[start]

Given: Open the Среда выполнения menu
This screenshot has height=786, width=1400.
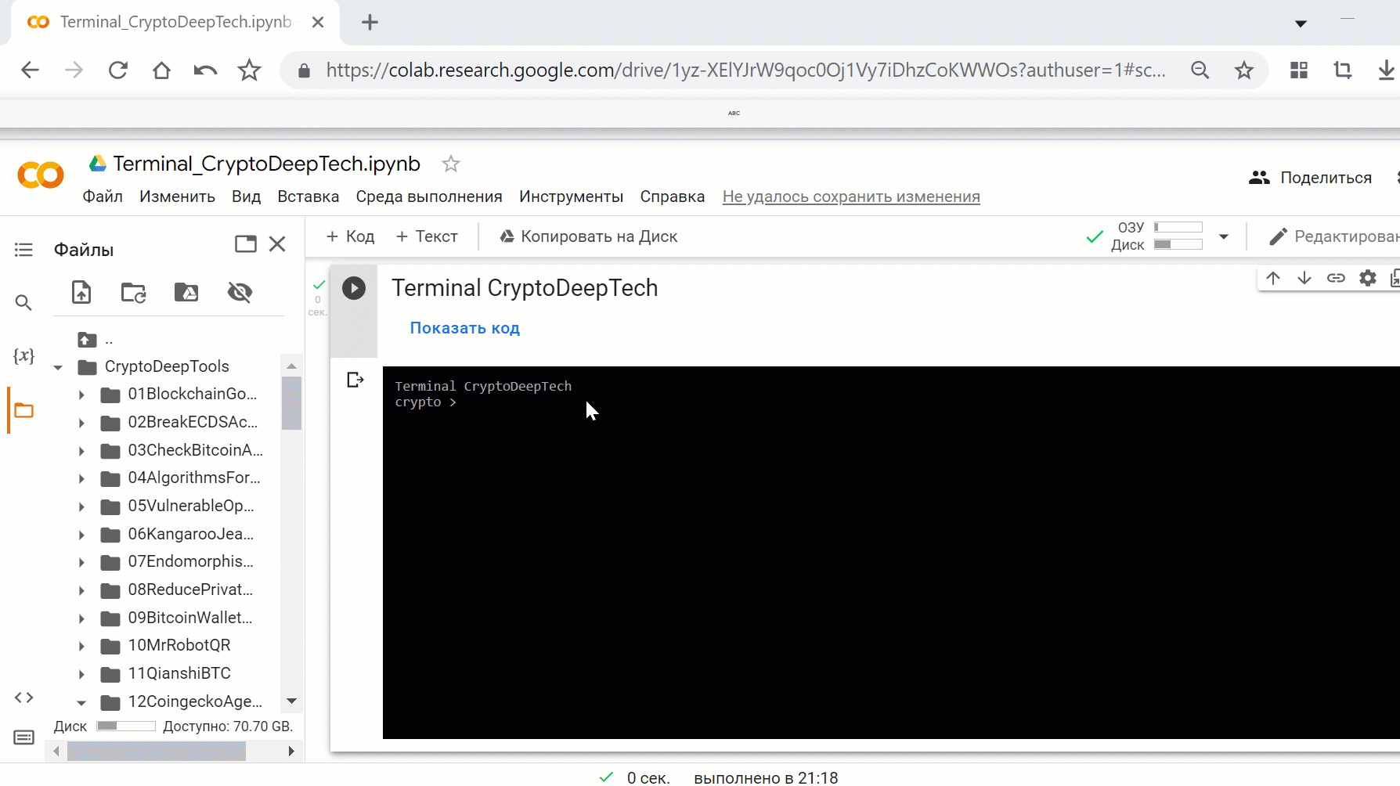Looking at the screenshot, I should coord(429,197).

[end]
[start]

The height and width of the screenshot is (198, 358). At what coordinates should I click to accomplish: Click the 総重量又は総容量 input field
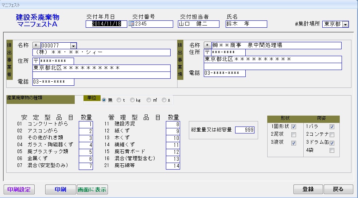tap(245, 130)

[end]

Change "coordinates" to "position" in the material from the line with "The height and" up to and including the line with "tap(245, 130)", keeping everything else the same and giving only those lines. Leave the pictures out of your answer.

EXERCISE RESPONSE
The height and width of the screenshot is (198, 358). At what position should I click to accomplish: Click the 総重量又は総容量 input field
tap(245, 130)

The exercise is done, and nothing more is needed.